El dolor que causan las palabras hirientes
En mi infancia mientras crecía, siempre fui el más pequeño de la clase y eso me frustró mucho.
Era el último escogido para ser parte de los equipos deportivos y de otras actividades. Además fui el blanco de burla de mis compañeros. Ya que mi estatura jugaba en mi contra, aprendí a defenderme de otras maneras, especialmente usando palabras.
Lo que me faltaba en talla y fuerza, me sobraba en elocuencia. Cuando me sentía amenazado o se burlaban por mi talla, usualmente respondía con palabras crueles, hirientes que hacía que los otros chicos se burlen del que me atormentaba y de esa manera yo salía ileso.
Como adulto, ahora entiendo el dolor que causan las palabras hirientes. El daño es mucho mayor que un ataque físico. Desafortunadamente, muchos de nosotros nunca aprendemos esta verdad. Por esto, el bullying sea físico o verbal, se convierte en un patrón de comportamiento adulto.
La vida de José nos brinda excelentes lecciones. Sus hermanos le atormentaban porque sentían que era (y en realidad así fue) el preferido de su padre. José reaccionaba con imprudencia contándoles sus sueños en los que él aparecía como superior. Si bien, había verdad en esos sueños, José los usaba para su vanagloria.
Eventualmente sus hermanos se cansaron y lo vendieron como esclavo. Aunque la historia termina con reconciliación, los hermanos de José y el padre vivieron mucho tiempo con arrepentimiento, decepción y dolor.
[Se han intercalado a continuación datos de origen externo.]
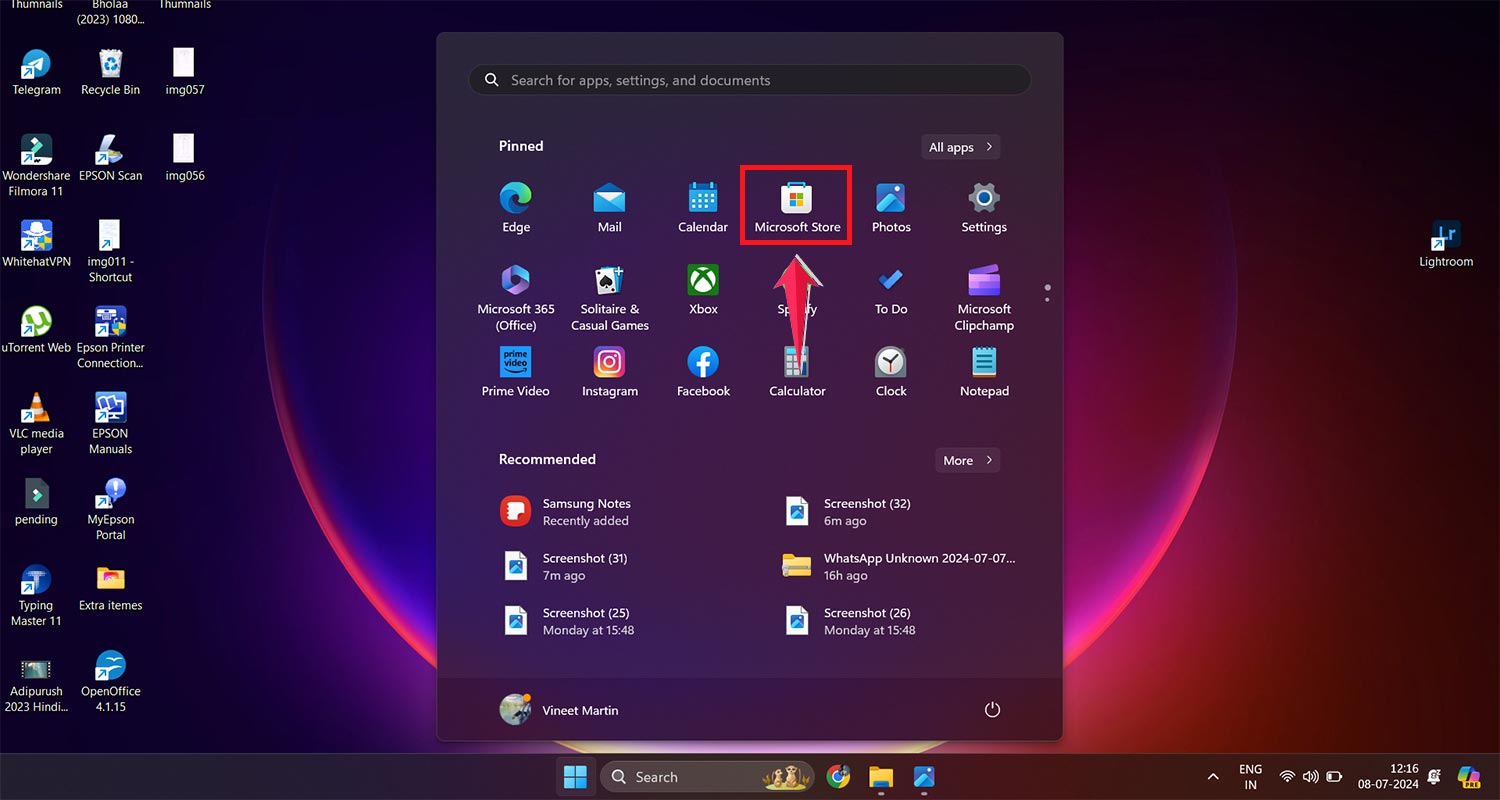Click the Start menu search field
Screen dimensions: 1500x800
click(x=748, y=80)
Y pensar que todo esto pudo haberse evitado si no se hubieran faltado al respeto entre ellos.
Sin importar si somos víctimas o agresores, nuestro trato a los demás siempre debe reflejar la compasión y la paciencia de Dios mismo. El siempre ha soportado nuestro maltrato. Ha devuelto nuestro desamor con amor y misericordia. Y si representamos a Dios en la tierra y a su Reino, no podemos hacer nada menos que eso.